NLP-assisted software testing: A systematic mapping of the literature

https://doi.org/10.1016/j.infsof.2020.106321Get rights and content

Abstract

Context

To reduce manual effort of extracting test cases from natural-language requirements, many approaches based on Natural Language Processing (NLP) have been proposed in the literature. Given the large amount of approaches in this area, and since many practitioners are eager to utilize such techniques, it is important to synthesize and provide an overview of the state-of-the-art in this area.

Objective

Our objective is to summarize the state-of-the-art in NLP-assisted software testing which could benefit practitioners to potentially utilize those NLP-based techniques. Moreover, this can benefit researchers in providing an overview of the research landscape.

Method

To address the above need, we conducted a survey in the form of a systematic literature mapping (classification). After compiling an initial pool of 95 papers, we conducted a systematic voting, and our final pool included 67 technical papers.

Results

This review paper provides an overview of the contribution types presented in the papers, types of NLP approaches used to assist software testing, types of required input requirements, and a review of tool support in this area. Some key results we have detected are: (1) only four of the 38 tools (11%) presented in the papers are available for download; (2) a larger ratio of the papers (30 of 67) provided a shallow exposure to the NLP aspects (almost no details).

Conclusion

This paper would benefit both practitioners and researchers by serving as an “index” to the body of knowledge in this area. The results could help practitioners utilizing the existing NLP-based techniques; this in turn reduces the cost of test-case design and decreases the amount of human resources spent on test activities. After sharing this review with some of our industrial collaborators, initial insights show that this review can indeed be useful and beneficial to practitioners.

Introduction

Software testing is a fundamental activity to ensure a certain degree of quality in software systems. However, testing is an effort-intensive activity. In its conventional form, human testers (test engineers) conduct most (if not all) phases of software testing manually. One of those phases is test-case design in which the human tester uses written (formal) requirements, written often in natural language (NL), to derive a set of test cases.
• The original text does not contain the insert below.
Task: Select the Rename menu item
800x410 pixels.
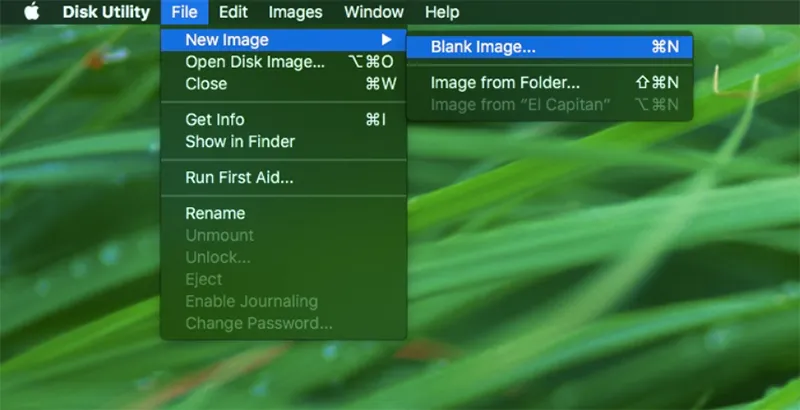Action: [x=215, y=213]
Test-case design is also an effort-intensive activity [1], and practitioners are eager to get help from any (partially) automated approach to extract test suites from requirements [1]. Such a practice could save software companies considerable resources which are regularly spent to manually derive and document test cases from requirements. Furthermore, as software requirements change, test cases have to be maintained, an activity which incurs further effort.
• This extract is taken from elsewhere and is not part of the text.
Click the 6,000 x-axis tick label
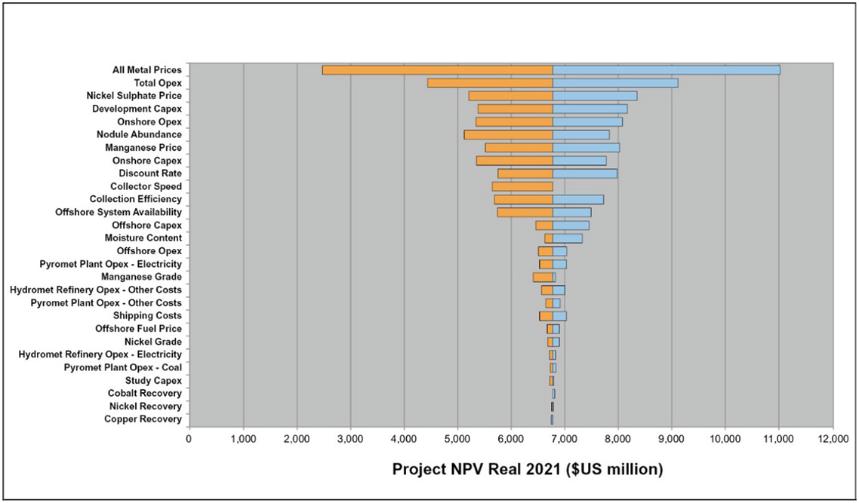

To reduce the manual effort of converting natural-language (NL) requirements into test cases, many approaches based on Natural Language Processing (NLP) have been proposed in the literature. Such an approach requires an input set of requirements written in NL. Then, following a series of NLP steps [2], a set of test cases are extracted automatically from the textual requirements. Let us clarify that we use the conventional definition of a “test case” [3] in this work: a test case is one or more inputs (as needed) and the excepted output(s) (or behavior) for a unit or a system under test. For example, to test an absolute-value function, one would need at least two test cases: a test case with a positive integer, and another test case with a negative integer.

In addition to the test-case design phase, NLP techniques have also been used in other software testing activities, e.g., in the context of the test oracle problem, e.g., [4].

To improve the efficiency of software testing, many NLP-based techniques and tools have been proposed in the last decades. We use the phrase “NLP-assisted software testing” in this paper to refer to all NLP-based techniques and tools which could assist any software testing activity, e.g., test-case design and test evaluation, as discussed above.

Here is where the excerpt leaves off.